**Source data**
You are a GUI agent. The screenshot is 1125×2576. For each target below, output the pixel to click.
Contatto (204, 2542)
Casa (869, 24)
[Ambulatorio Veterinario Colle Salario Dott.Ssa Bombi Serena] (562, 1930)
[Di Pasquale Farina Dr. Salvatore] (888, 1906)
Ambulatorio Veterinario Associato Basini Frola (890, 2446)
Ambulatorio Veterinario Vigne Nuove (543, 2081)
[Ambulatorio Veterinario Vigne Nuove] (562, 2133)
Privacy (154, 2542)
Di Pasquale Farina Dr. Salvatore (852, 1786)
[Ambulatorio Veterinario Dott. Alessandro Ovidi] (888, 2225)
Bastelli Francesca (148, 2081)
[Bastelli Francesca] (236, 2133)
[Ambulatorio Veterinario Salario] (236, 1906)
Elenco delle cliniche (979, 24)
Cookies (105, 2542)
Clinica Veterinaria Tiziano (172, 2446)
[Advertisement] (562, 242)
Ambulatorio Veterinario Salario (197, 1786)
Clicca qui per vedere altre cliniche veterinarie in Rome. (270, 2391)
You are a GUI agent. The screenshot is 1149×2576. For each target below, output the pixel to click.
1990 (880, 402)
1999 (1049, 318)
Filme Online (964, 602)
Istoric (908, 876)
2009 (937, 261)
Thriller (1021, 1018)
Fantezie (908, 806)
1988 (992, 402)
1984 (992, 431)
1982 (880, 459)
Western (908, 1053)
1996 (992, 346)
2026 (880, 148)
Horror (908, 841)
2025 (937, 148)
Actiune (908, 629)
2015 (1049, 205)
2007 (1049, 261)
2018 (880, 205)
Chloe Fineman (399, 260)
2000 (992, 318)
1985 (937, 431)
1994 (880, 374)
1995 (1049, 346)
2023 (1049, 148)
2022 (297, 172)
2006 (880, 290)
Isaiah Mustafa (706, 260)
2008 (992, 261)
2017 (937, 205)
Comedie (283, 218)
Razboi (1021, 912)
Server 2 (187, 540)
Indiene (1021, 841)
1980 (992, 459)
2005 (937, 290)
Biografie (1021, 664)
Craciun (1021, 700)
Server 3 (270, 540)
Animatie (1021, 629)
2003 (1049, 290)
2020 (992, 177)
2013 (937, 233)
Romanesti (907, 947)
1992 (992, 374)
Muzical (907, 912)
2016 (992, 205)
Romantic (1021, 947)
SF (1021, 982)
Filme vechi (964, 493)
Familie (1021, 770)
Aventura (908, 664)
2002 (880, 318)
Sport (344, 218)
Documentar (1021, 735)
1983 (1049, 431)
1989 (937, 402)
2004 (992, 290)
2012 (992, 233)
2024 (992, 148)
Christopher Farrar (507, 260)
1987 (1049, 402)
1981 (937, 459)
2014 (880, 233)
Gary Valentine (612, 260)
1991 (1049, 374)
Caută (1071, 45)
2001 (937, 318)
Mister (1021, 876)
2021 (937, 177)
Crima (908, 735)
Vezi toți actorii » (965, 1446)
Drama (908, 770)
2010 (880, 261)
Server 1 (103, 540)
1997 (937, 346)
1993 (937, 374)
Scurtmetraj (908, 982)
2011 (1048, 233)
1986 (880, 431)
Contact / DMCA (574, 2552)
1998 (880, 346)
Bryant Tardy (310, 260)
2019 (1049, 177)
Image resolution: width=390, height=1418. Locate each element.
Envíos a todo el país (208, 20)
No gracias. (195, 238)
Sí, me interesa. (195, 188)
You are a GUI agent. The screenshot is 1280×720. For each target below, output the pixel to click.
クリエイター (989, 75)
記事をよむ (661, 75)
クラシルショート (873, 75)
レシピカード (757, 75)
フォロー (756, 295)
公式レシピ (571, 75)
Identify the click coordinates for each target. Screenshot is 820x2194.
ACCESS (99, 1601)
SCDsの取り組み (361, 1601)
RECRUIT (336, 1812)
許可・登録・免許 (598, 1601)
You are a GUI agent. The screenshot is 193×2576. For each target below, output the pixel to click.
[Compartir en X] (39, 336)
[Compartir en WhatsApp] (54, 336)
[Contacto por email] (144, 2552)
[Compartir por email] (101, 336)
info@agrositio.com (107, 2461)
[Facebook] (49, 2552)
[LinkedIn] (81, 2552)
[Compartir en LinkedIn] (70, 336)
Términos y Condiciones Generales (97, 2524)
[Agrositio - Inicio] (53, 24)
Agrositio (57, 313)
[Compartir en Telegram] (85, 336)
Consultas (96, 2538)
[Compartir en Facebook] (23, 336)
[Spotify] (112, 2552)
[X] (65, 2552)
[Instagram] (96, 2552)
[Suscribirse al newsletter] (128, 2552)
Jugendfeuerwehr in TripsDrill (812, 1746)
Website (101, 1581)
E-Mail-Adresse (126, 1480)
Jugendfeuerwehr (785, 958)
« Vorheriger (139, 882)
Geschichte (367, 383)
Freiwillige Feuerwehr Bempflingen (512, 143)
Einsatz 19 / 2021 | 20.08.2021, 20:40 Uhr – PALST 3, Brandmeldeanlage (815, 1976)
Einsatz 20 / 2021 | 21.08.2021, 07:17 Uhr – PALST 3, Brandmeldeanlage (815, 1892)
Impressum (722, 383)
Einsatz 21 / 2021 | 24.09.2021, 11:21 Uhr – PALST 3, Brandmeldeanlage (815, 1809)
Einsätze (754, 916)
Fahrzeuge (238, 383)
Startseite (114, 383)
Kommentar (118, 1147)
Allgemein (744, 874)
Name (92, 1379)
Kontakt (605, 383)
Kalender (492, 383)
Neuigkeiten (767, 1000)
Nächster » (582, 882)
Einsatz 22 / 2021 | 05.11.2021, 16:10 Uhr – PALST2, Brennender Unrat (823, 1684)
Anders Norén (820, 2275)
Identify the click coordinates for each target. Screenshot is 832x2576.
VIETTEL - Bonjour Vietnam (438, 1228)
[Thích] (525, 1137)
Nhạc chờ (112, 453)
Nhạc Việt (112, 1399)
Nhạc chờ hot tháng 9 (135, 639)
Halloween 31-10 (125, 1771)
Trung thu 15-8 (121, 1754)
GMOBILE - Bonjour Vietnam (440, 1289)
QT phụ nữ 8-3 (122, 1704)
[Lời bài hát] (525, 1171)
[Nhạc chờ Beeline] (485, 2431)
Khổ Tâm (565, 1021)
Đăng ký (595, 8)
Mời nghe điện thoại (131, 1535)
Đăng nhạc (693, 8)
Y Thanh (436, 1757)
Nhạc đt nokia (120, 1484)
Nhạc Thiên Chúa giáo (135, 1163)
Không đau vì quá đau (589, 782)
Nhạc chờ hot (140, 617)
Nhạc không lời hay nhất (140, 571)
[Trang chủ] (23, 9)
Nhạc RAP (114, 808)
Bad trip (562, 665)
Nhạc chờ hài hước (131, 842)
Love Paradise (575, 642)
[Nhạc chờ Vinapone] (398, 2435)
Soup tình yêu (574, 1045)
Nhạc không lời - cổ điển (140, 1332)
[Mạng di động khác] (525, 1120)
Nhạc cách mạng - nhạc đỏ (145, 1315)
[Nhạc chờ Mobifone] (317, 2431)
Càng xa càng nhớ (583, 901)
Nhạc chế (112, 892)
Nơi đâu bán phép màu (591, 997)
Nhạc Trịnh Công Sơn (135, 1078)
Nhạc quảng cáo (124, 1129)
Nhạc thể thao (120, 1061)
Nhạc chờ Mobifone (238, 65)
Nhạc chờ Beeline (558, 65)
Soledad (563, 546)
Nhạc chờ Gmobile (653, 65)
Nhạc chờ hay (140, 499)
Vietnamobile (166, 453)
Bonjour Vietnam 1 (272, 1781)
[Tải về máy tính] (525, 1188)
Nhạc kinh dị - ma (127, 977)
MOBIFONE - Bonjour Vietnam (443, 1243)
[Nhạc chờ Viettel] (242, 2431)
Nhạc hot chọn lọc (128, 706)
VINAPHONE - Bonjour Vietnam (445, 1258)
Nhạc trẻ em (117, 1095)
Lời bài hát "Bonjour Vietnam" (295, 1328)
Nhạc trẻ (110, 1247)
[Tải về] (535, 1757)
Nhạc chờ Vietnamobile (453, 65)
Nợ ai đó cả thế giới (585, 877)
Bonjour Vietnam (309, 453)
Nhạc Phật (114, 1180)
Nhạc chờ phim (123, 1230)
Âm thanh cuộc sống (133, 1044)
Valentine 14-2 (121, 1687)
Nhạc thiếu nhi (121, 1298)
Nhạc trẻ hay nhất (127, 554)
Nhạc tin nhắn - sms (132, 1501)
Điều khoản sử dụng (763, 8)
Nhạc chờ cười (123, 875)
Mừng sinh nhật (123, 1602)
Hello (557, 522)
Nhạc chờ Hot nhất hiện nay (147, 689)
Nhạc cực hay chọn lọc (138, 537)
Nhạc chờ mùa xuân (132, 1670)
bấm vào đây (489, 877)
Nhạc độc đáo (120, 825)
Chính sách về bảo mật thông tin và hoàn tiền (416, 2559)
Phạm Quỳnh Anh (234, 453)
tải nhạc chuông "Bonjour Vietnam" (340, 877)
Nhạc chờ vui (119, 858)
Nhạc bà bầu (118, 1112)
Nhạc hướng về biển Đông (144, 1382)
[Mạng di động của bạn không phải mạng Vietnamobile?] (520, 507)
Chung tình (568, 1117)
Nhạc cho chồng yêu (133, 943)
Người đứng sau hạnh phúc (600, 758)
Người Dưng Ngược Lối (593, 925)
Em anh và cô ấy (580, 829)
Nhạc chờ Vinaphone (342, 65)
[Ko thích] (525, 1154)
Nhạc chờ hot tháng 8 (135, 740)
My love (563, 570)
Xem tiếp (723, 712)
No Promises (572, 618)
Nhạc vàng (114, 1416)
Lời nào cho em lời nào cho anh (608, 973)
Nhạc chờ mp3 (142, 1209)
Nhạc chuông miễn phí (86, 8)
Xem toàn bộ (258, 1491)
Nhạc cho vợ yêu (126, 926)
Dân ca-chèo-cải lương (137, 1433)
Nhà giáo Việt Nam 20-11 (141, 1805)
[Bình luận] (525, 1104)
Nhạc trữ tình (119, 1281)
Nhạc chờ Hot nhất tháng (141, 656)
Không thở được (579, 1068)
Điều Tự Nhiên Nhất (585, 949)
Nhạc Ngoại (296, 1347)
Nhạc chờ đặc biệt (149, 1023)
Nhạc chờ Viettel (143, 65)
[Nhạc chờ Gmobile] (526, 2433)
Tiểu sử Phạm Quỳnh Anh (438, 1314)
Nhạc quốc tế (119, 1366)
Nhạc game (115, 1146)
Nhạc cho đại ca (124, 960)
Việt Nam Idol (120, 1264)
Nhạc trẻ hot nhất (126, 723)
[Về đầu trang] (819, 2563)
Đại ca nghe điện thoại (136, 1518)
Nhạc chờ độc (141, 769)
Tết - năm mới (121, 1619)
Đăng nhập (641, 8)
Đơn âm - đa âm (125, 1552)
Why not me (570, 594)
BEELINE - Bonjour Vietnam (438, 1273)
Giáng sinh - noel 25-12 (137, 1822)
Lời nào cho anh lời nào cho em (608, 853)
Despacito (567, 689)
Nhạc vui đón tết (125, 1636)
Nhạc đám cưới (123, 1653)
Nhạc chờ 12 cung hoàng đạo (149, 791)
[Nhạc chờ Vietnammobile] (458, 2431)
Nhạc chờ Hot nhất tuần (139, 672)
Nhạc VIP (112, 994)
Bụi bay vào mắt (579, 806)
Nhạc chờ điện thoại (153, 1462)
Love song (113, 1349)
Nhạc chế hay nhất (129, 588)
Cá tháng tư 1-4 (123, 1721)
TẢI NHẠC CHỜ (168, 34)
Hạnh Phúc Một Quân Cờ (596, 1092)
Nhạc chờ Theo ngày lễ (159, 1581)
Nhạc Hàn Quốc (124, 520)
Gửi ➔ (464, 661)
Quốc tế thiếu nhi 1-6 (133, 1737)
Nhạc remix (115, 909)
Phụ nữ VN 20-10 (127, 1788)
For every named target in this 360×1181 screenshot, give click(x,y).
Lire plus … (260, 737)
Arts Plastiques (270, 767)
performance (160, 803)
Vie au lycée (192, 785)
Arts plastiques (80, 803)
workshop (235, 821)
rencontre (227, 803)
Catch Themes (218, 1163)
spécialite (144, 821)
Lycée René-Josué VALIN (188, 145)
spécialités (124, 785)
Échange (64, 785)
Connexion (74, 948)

**Task prompt**
Taking the entries above, restate exactly those lines that fall between the line with "Thriller (1021, 1018)" and the line with "Filme vechi (964, 493)", keeping both of those lines too.

**Answer for the task**
Thriller (1021, 1018)
Fantezie (908, 806)
1988 (992, 402)
1984 (992, 431)
1982 (880, 459)
Western (908, 1053)
1996 (992, 346)
2026 (880, 148)
Horror (908, 841)
2025 (937, 148)
Actiune (908, 629)
2015 (1049, 205)
2007 (1049, 261)
2018 (880, 205)
Chloe Fineman (399, 260)
2000 (992, 318)
1985 (937, 431)
1994 (880, 374)
1995 (1049, 346)
2023 (1049, 148)
2022 (297, 172)
2006 (880, 290)
Isaiah Mustafa (706, 260)
2008 (992, 261)
2017 (937, 205)
Comedie (283, 218)
Razboi (1021, 912)
Server 2 (187, 540)
Indiene (1021, 841)
1980 (992, 459)
2005 (937, 290)
Biografie (1021, 664)
Craciun (1021, 700)
Server 3 (270, 540)
Animatie (1021, 629)
2003 (1049, 290)
2020 (992, 177)
2013 (937, 233)
Romanesti (907, 947)
1992 (992, 374)
Muzical (907, 912)
2016 (992, 205)
Romantic (1021, 947)
SF (1021, 982)
Filme vechi (964, 493)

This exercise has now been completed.